### 所给文本
────

Python 爬虫入门 Day 3 - 实现爬虫多页抓取与翻页逻辑

发布于:2025-06-15 ⋅ 阅读:(22) ⋅ 点赞:(0)

Python 第二阶段 - 爬虫入门

🎯 今日目标

  • 掌握网页分页的原理和定位“下一页”的链接
  • 能编写循环逻辑自动翻页抓取内容
  • 将多页抓取整合到爬虫系统中

📘 学习内容详解

  1. 🔁 网页分页逻辑介绍
    以 quotes.toscrape.com 为例:
  • 首页链接:https://quotes.toscrape.com/
  • 下一页链接:<li class="next"><a href="/page/2/">Next</a></li>

我们可以通过 BeautifulSoup 查找li.next > a['href'] 获取下一页地址,并拼接 URL。

  1. 🧪 核心思路伪代码

    while True:
        1. 请求当前页 URL
        2. 解析 HTML,提取所需内容
        3. 判断是否存在下一页链接
            - 如果有,拼接新 URL,继续循环
            - 如果没有,break 退出循环
    

💻 示例代码(多页抓取)

import requests
from bs4 import BeautifulSoup
from urllib.parse import urljoin

def scrape_all_quotes(start_url):
    quotes = []
    url = start_url

    while url:
        print(f"正在抓取:{url}")
        res = requests.get(url)
        soup = BeautifulSoup(res.text, 'lxml')

        for quote_block in soup.find_all("div", class_="quote"):
            quote_text = quote_block.find("span", class_="text").text.strip()

────

### 所给数据
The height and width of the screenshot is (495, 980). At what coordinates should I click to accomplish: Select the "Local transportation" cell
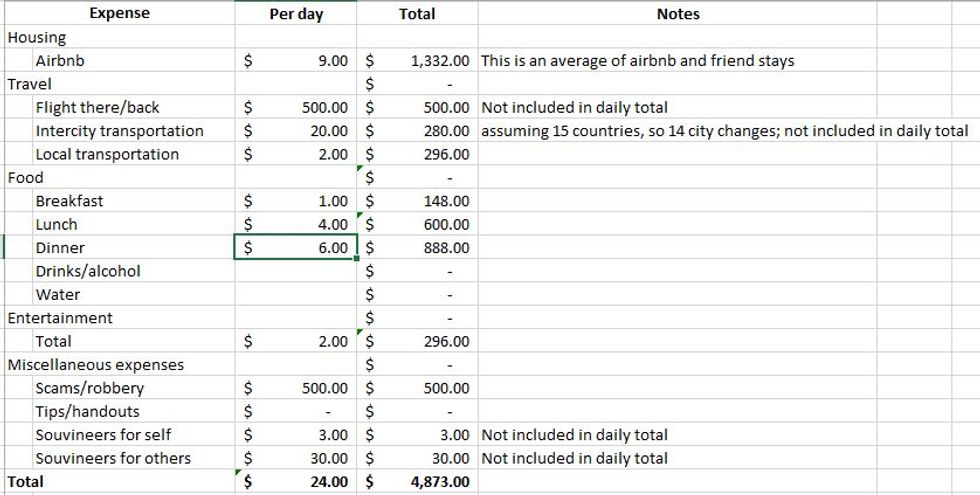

────

### 任务 1
在爬虫多页抓取教程中,用来说明网页分页逻辑的是哪个网站?
### 任务 2
从爬虫多页抓取教程的最后一行往下续写,把它补完。

### 书面作答 1
quotes.toscrape.com

### 书面作答 2
            author = quote_block.find("small", class_="author").text.strip()
            tags = [tag.text for tag in quote_block.find_all("a", class_="tag")]

            quotes.append({
                "quote": quote_text,
                "author": author,
                "tags": tags
            })

        # 查找下一页
        next_link = soup.select_one("li.next > a")
        if next_link:
            next_href = next_link['href']
            url = urljoin(url, next_href)  # 拼接为完整URL
        else:
            url = None

    return quotes

if __name__ == "__main__":
    all_quotes = scrape_all_quotes("https://quotes.toscrape.com/")
    print(f"共抓取到 {len(all_quotes)} 条名言")

    # 示例输出前3条
    for quote in all_quotes[:3]:
        print(f"\n{quote['quote']}\n—— {quote['author']}|标签:{', '.join(quote['tags'])}")

🧠 今日练习任务

  • 修改已有爬虫,实现抓取所有页面的名言数据

  • 使用 len() 查看共抓取多少条数据

  • 额外挑战:将所有数据保存为 JSON 文件(使用 json.dump)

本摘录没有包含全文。